- TASK INSTRUCTIONS
Taking the line that contains "[Feed view] (1628, 196)" as the starting point, give again exactly every line up to and including the last line of the records below.

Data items
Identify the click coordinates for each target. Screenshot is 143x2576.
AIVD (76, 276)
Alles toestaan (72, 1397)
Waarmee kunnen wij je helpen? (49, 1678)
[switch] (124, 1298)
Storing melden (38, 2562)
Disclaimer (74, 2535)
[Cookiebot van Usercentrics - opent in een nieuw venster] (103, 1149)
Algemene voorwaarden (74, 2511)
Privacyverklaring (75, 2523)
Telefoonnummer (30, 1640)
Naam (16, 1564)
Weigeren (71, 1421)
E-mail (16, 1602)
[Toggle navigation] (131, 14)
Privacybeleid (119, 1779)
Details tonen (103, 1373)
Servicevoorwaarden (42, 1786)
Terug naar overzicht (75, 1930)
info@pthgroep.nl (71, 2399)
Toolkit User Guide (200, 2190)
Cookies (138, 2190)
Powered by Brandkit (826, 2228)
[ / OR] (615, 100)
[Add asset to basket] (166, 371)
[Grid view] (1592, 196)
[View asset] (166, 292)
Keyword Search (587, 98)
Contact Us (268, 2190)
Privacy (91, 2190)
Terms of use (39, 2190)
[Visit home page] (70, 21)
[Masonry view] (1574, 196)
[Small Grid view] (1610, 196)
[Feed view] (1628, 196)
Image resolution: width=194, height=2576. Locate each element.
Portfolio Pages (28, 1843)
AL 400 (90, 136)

- TASK RESULT
[Feed view] (1628, 196)
Image resolution: width=194, height=2576. Locate each element.
Portfolio Pages (28, 1843)
AL 400 (90, 136)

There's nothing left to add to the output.